The maize genome sequence is the knowledge infrastructure for the next generation of plant molecular genetics and crop improvement, and will provide the foundation for improving maize and other cereal crops. A broad understanding of the genes present in maize would provide the identities, and eventually the map positions, of many of the genes responsible for controlling agronomically important traits. However, the products of ongoing and future maize sequencing projects are collections of large contiguous nucleotide segments for which there is no a priori knowledge of content or function. Therefore, high throughput computational tools that can accurately identify genes within maize genomic sequence are absolutely necessary for annotating and understanding the maize genome. Computational gene prediction has been an active area of research for many years. It includes similarity-based approaches that make use of expressed sequences, such as ESTs and cDNAs, by aligning them to the genome; and, predictive approaches whose only biological inputs are genomic sequences.
A significant improvement in gene prediction accuracy has come from dual-genome prediction programs, which integrate traditional probability models like those underlying GENSCAN and FGENESH with information from the alignments between two genomes.
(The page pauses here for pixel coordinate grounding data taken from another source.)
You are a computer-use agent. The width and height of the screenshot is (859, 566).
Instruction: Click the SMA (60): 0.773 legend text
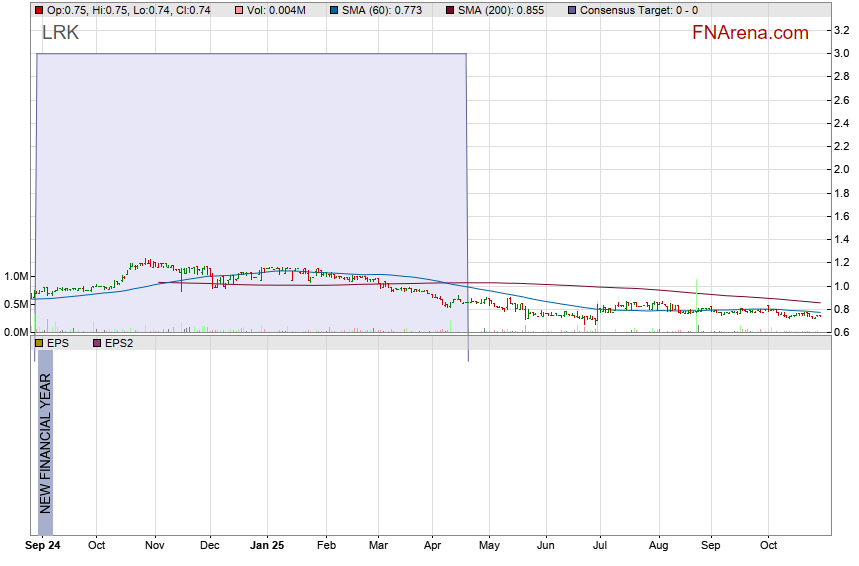tap(383, 10)
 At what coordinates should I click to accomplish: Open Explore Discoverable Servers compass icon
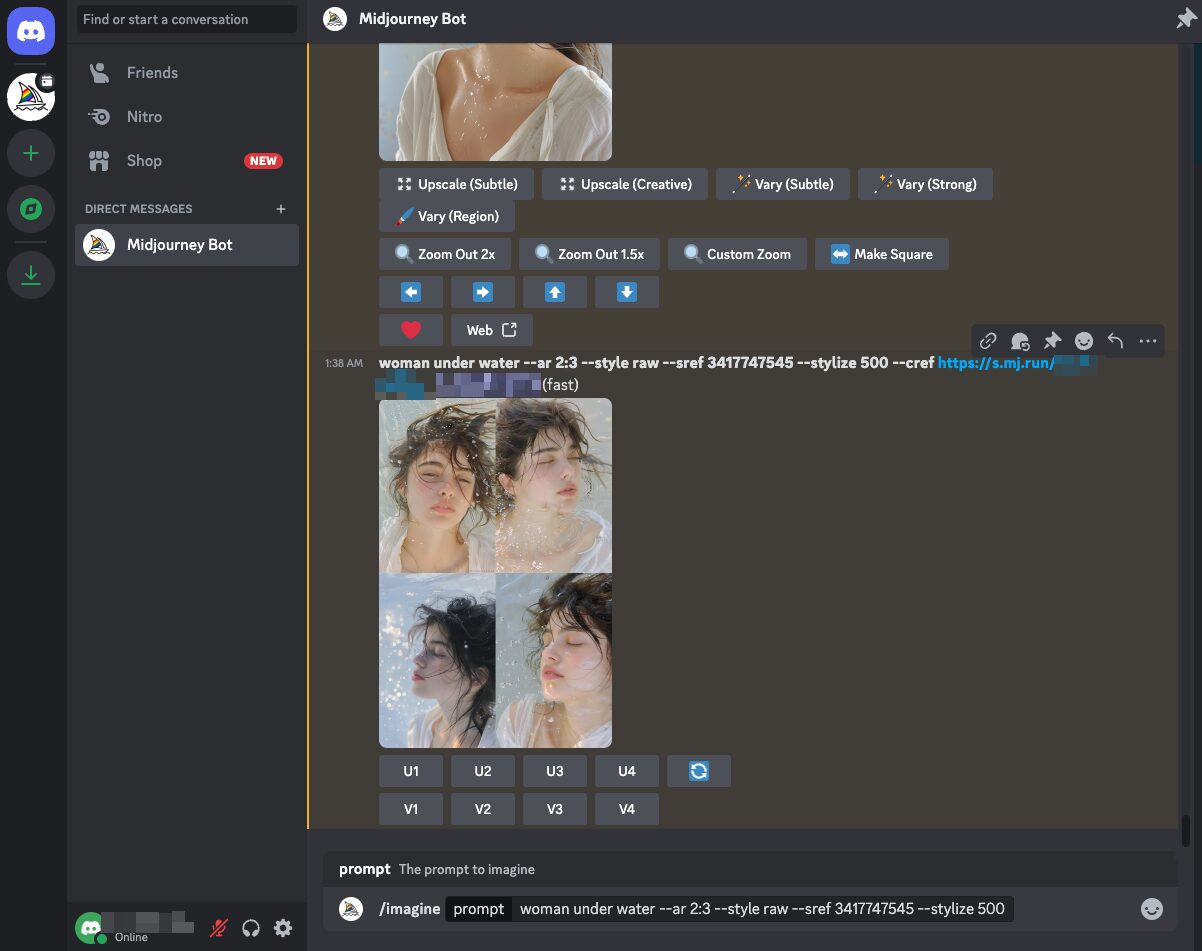pyautogui.click(x=31, y=210)
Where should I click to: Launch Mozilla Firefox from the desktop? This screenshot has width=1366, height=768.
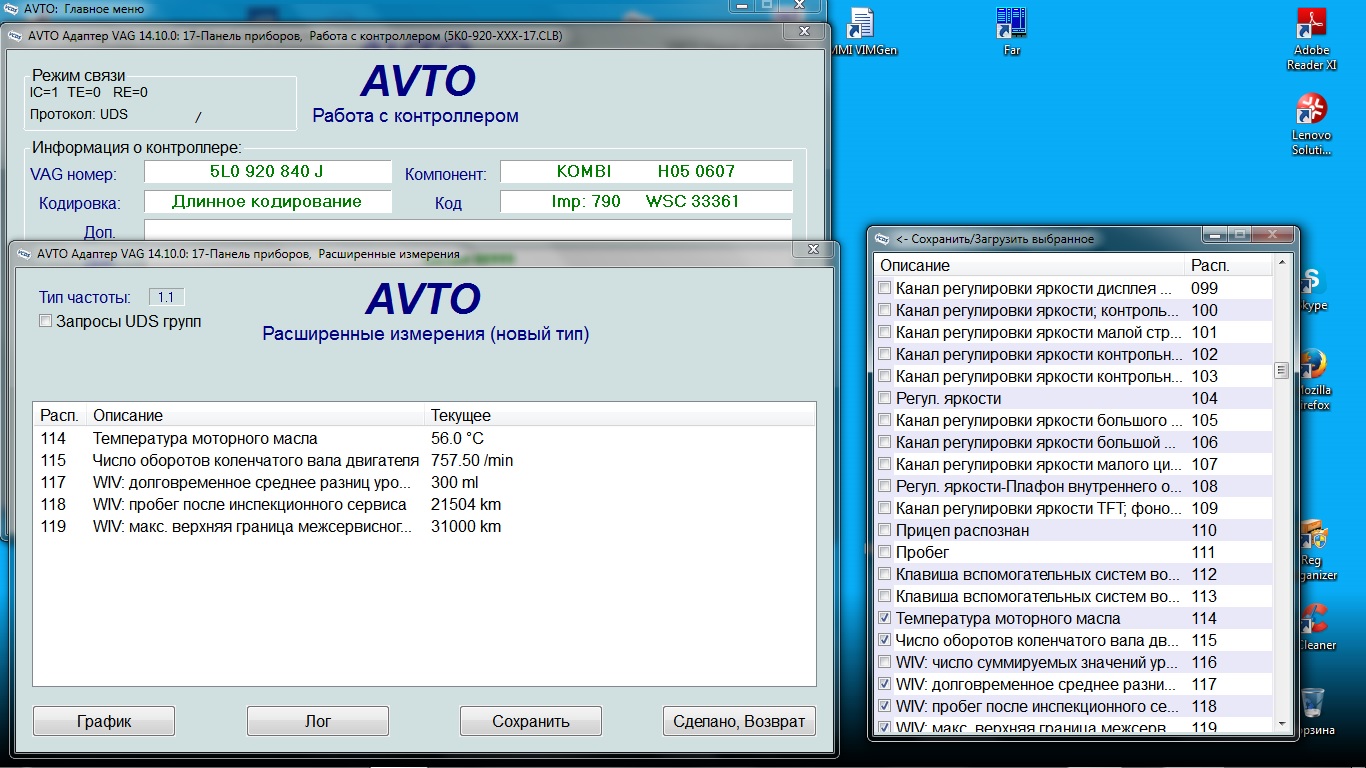click(x=1313, y=365)
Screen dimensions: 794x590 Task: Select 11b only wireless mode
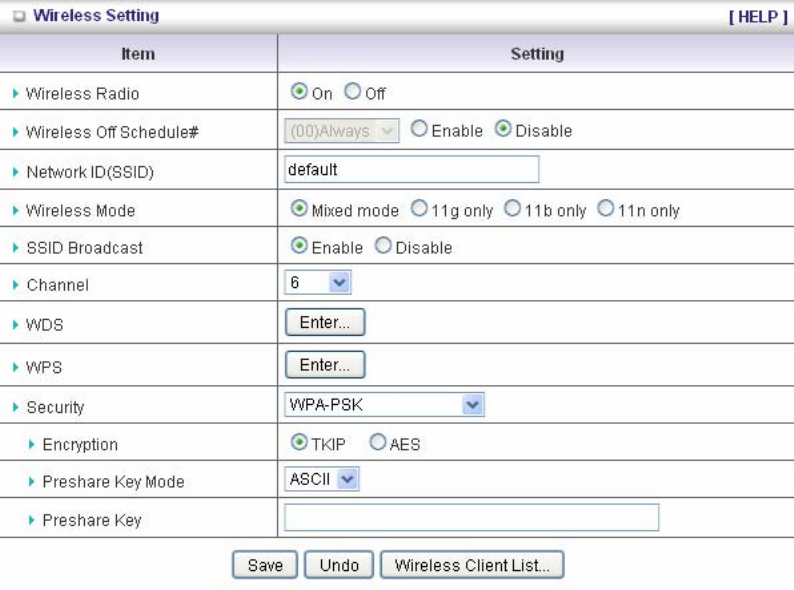[x=512, y=210]
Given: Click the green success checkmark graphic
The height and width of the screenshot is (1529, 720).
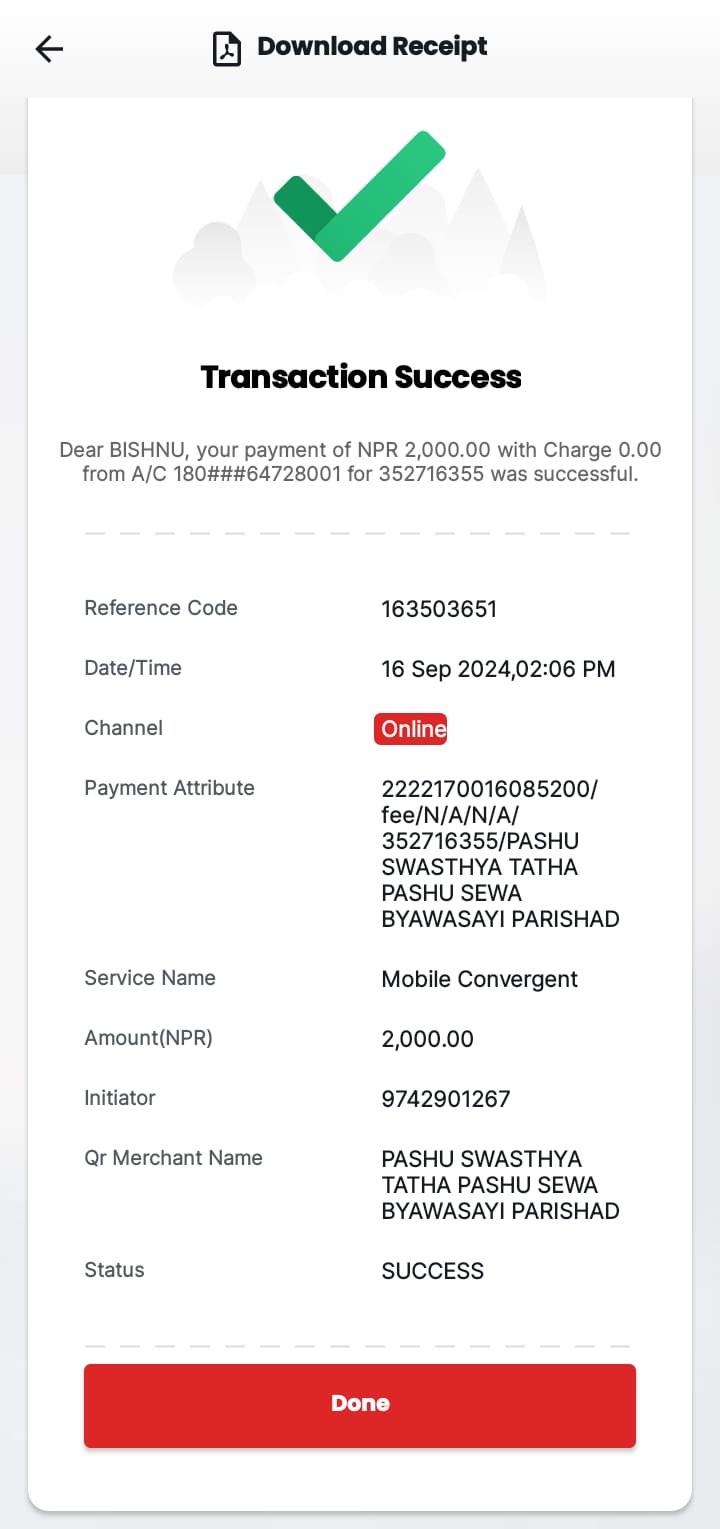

The essential idea is that functional sequences, such as protein coding regions and splice sites, show different patterns of evolutionary conservation than sequences under little selective pressure, such as the central regions of introns. One of the most accurate dual-genome prediction programs is TWINSCAN. This project will improve gene prediction in maize by identifying a comprehensive "training set" of complete and annotated maize gene models; and, using these to optimize TWINSCAN to accurately identify maize genes in un-annotated maize genome sequence.
Maize trained TWINSCAN will be thoroughly benchmarked and used to re-annotate available pubic maize genomic sequence. The results of the benchmarking and re-annotation will be transparent to the scientific community, and maize trained TWINSCAN will be made publicly available through the open-source software agreement. Access information will be posted at www.maizegenome.org/.